The role of secondhand smoke in allergic rhinitis: a systematic review


  • Potential conflict of interest: None provided.



The objective of this work was to systematically review existing literature on the association between allergic rhinitis (AR) and secondhand smoking (SHS) in children and adults.


We performed a literature search encompassing the last 25 years in PubMed, Cumulative Index to Nursing and Allied Health Literature (CINAHL), Cochrane CENTRAL, Web of Science, Scopus, and EMBASE. Inclusion criteria included English language papers containing original human data with greater than 6 subjects. Data was systematically collected on study design, patient demographics, clinical characteristics/outcomes, and level-of-evidence (Oxford Center of Evidence-Based Medicine). Quality assessment of the studies was performed using the Newcastle-Ottawa scale. Two investigators independently reviewed all manuscripts.

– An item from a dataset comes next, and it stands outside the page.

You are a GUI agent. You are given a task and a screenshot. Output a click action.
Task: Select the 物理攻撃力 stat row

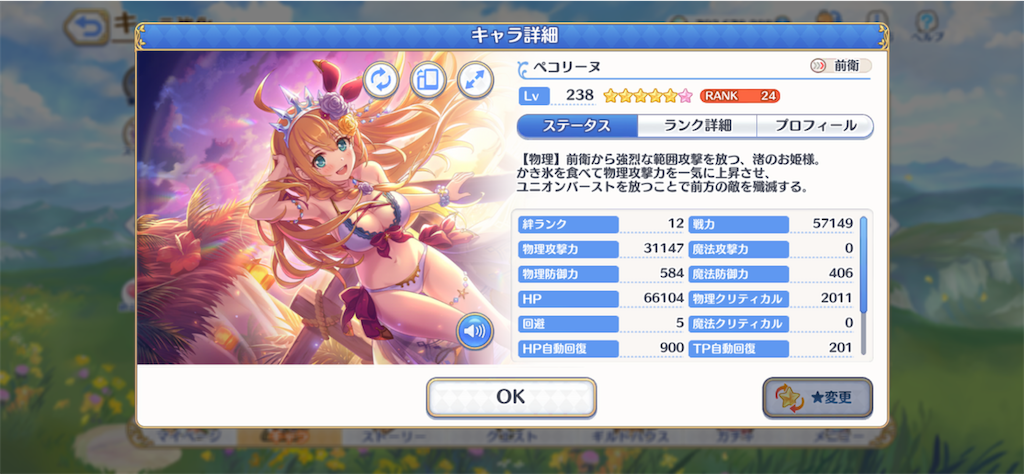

The initial search yielded 590 abstracts, of which 40 articles were included. 12 (37.5%) of the 32 articles studying children and 5 (62.5%) of the 8 articles studying adults showed a statistically significant association between AR and SHS. One article was a prospective cohort study (Level 2b) and all other articles were case-control studies (Level 3b). For characterizing AR, 10 (25%) studies included skin-prick testing and 5 (12.5%) used in vitro testing. For determining presence of SHS, 39 (97.5%) of the studies used questionnaires and 1 article used a cotinine/creatinine ratio.


This review demonstrated a majority of adult studies vs a minority of children studies found a significant association between AR and SHS. However, the percent difference between age groups was not statistically significant. Further higher-quality studies with validated methods for diagnosing AR and quantifying SHS exposure should be performed to better evaluate the relationship between AR and SHS in adults and children.